* DATA PROVIDED
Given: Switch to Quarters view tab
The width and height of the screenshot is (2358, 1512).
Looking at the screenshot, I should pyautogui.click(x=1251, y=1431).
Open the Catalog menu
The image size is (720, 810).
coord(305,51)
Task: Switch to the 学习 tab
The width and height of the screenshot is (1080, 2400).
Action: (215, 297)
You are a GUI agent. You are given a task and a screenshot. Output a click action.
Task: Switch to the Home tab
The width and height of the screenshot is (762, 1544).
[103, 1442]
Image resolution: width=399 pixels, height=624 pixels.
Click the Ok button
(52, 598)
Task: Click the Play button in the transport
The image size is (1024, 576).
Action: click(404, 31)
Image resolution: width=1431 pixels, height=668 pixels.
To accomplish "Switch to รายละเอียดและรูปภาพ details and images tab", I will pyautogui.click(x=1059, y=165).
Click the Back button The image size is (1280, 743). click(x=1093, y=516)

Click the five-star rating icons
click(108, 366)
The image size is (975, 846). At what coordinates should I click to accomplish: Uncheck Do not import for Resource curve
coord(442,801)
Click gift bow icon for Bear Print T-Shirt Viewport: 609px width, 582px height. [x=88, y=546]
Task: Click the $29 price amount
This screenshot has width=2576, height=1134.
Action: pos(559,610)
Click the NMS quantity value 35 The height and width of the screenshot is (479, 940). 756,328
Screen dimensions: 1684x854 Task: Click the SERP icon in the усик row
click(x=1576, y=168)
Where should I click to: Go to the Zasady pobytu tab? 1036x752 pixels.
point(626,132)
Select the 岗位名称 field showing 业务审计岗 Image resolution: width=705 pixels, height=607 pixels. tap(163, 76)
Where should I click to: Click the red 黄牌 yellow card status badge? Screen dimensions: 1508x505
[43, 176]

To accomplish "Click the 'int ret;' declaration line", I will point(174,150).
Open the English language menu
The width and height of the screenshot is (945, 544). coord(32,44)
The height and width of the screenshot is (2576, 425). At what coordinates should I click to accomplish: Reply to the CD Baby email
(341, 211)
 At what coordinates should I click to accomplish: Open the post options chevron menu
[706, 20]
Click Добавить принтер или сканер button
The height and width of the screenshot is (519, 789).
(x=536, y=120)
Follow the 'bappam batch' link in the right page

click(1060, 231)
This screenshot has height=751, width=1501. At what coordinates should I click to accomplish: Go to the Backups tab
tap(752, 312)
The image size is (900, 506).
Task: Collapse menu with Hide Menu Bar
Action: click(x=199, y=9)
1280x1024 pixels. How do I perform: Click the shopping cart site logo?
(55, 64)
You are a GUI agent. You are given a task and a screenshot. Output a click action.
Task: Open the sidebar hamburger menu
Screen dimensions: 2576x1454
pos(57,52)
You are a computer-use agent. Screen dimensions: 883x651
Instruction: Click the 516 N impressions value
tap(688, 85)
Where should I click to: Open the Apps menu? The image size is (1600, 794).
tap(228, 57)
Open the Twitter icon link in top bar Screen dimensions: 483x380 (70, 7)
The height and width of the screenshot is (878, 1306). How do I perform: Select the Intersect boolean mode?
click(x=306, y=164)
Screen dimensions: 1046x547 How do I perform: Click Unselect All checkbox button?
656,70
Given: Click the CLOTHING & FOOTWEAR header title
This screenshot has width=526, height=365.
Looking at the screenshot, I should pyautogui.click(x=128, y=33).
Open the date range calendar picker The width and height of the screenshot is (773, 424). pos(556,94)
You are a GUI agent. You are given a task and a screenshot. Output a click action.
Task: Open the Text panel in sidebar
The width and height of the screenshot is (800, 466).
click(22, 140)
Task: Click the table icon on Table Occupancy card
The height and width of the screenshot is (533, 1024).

* TASK BRIEF
When you retype the data above, start at its first line, stop after the line containing "Image resolution: width=1431", and leave out everything else.

* ANSWER SPACE
Given: Switch to Quarters view tab
The width and height of the screenshot is (2358, 1512).
Looking at the screenshot, I should pyautogui.click(x=1251, y=1431).
Open the Catalog menu
The image size is (720, 810).
coord(305,51)
Task: Switch to the 学习 tab
The width and height of the screenshot is (1080, 2400).
Action: (215, 297)
You are a GUI agent. You are given a task and a screenshot. Output a click action.
Task: Switch to the Home tab
The width and height of the screenshot is (762, 1544).
[103, 1442]
Image resolution: width=399 pixels, height=624 pixels.
Click the Ok button
(52, 598)
Task: Click the Play button in the transport
The image size is (1024, 576).
Action: click(404, 31)
Image resolution: width=1431 pixels, height=668 pixels.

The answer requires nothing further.